*LISTED RECORDS*:
============================================================
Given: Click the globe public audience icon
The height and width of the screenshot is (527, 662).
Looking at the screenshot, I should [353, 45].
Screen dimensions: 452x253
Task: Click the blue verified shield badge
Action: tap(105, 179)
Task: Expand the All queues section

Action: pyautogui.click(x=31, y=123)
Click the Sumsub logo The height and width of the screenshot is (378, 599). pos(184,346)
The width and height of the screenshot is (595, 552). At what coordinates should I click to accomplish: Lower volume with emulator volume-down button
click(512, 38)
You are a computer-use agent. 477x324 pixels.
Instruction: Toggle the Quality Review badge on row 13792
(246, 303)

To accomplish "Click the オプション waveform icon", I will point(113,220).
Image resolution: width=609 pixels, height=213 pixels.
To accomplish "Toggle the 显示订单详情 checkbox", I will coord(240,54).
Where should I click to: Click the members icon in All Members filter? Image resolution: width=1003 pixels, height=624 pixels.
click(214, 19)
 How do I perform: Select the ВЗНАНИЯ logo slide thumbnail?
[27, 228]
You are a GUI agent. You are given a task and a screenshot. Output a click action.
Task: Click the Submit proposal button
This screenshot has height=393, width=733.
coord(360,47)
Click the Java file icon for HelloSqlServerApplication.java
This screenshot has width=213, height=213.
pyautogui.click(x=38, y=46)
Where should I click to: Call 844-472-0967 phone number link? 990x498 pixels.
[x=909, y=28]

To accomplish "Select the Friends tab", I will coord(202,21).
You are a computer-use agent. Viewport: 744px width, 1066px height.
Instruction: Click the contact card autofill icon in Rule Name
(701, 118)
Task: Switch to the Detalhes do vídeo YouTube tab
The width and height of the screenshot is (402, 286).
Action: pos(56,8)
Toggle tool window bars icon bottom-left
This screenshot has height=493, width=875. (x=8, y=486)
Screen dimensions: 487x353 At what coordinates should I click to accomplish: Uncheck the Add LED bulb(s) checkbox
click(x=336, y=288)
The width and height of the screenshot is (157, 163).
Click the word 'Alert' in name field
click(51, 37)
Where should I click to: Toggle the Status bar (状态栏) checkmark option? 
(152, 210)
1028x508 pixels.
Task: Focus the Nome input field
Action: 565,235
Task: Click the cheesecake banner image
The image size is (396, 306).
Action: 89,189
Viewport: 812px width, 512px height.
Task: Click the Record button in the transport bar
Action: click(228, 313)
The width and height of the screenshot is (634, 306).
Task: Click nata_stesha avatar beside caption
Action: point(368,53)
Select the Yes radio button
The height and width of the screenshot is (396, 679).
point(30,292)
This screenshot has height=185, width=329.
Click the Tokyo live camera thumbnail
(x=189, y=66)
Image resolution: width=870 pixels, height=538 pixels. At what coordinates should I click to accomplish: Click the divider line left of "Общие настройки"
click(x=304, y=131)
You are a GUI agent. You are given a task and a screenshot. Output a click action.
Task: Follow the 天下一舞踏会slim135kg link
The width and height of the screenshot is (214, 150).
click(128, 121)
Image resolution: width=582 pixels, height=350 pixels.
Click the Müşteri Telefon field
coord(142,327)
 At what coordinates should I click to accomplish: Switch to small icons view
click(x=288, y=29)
============================================================
*WORK TO BE COMPLETED*: When you reach the line containing "At what coordinates should I click to accomplish: Switch" in the listing, transcribe it and every line after it exactly, through the last line, and add nothing.

*ANSWER SPACE*:
 At what coordinates should I click to accomplish: Switch to small icons view
click(x=288, y=29)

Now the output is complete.